ストレスが原因で下痢になっている場合には、環境を変えるなどの対策が必要です。頻繁に便意を催すと、我慢しようとする人もいますが、我慢はなるべく避けましょう。便意を催したらいつでもトイレに行ける環境に置くことが大切です。余裕が持てるようになると、ストレスが緩和され、下痢の症状も改善されて行くことがあります。

また、下痢の原因が自分でよく分かっていないときに、安易に市販の下痢止めを使用するのは避けましょう。

予防・ケアの方法

下痢を予防するには、暴飲暴食を避けることが大切です。食べすぎは胃腸に負担をかけやすく、後で辛い思いをしてしまいます。お酒もあまり飲みすぎないようにしましょう。
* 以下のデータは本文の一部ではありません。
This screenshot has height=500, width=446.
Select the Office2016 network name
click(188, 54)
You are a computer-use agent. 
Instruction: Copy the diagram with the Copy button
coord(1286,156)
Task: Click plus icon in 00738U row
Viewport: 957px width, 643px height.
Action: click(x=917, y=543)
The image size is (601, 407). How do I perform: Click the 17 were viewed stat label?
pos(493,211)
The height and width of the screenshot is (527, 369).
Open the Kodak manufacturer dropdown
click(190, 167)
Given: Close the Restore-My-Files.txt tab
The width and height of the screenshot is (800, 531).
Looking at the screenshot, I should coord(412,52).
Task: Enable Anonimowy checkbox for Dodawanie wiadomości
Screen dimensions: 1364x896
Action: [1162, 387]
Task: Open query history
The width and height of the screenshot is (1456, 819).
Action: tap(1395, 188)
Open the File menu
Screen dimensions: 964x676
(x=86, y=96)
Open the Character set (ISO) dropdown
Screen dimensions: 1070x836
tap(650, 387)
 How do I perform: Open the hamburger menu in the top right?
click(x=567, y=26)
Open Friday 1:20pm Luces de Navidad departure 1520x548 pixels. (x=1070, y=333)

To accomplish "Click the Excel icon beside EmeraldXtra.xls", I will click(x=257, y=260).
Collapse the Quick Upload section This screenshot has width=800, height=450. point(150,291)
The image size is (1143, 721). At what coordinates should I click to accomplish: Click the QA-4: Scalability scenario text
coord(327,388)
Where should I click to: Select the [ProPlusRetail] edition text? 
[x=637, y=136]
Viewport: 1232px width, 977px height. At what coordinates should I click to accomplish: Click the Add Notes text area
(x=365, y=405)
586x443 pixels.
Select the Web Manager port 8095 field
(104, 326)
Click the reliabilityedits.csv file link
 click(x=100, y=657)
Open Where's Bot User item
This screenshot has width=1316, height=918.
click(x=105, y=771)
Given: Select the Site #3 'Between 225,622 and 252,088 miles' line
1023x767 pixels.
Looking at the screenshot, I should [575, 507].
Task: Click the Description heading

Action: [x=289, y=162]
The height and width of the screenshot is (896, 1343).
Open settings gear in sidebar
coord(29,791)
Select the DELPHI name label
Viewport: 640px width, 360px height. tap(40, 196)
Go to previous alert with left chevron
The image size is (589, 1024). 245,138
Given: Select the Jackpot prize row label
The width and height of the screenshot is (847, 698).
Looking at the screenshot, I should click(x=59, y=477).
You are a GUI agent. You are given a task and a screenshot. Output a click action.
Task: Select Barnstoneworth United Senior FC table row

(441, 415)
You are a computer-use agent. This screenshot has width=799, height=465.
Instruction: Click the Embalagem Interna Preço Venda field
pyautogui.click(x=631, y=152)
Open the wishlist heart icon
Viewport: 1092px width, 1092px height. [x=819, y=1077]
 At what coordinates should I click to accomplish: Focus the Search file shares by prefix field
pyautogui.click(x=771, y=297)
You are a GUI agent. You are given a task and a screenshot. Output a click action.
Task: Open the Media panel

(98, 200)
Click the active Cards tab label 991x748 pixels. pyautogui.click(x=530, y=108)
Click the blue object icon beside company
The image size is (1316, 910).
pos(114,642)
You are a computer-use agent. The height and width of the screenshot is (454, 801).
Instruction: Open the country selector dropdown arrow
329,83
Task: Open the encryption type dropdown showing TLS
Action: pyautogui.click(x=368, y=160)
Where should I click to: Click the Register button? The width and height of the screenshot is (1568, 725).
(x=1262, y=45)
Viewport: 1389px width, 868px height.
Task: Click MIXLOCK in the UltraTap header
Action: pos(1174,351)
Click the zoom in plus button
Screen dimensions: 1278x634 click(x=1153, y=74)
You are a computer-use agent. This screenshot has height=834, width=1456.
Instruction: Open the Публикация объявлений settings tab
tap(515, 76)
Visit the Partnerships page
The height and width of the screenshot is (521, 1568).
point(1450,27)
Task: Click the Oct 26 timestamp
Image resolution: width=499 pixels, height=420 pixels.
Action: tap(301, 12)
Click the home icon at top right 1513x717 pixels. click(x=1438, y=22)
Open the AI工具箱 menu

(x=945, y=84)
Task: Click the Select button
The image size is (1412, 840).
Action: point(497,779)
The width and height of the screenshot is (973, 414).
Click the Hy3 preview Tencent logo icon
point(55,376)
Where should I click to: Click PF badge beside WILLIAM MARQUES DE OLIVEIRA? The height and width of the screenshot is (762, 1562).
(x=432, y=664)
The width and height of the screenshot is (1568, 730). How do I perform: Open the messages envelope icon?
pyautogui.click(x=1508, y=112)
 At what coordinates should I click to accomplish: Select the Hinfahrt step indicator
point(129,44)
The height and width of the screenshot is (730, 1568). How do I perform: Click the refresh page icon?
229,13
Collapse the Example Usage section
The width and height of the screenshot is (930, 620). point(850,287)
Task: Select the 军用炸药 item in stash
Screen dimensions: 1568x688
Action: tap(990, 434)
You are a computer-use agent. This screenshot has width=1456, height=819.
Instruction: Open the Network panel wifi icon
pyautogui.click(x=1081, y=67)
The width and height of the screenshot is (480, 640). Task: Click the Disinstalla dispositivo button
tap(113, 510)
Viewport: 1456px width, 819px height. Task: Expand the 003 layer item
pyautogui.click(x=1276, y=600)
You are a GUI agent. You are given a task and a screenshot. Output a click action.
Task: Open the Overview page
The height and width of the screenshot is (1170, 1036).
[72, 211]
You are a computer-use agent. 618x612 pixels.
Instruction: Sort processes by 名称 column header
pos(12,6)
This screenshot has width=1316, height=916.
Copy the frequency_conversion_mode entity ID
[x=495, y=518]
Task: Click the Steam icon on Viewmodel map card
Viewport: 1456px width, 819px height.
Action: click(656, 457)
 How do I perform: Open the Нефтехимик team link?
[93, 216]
特に脂っこいおつまみを食べながら、お酒を飲むと胃腸はもちろん、肝臓にも大きな負担がかかります。お酒を飲むときには、なるべく胃腸に負担の小さいおつまみを食べながら、ゆっくり飲むのが望ましいです。水分補給をするときにも、常温の水を少しずつ飲むのが望ましいでしょう。

ウイルスや細菌で下痢になるのを予防するには、衛生管理を徹底することが大切です。調理の際には、しっかり火が通るように加熱しましょう。食器や調理器具などに細菌が付着していることもあるため注意が必要です。肉類と野菜とで、調理器具の使い分けをすることなども下痢の予防に繋がります。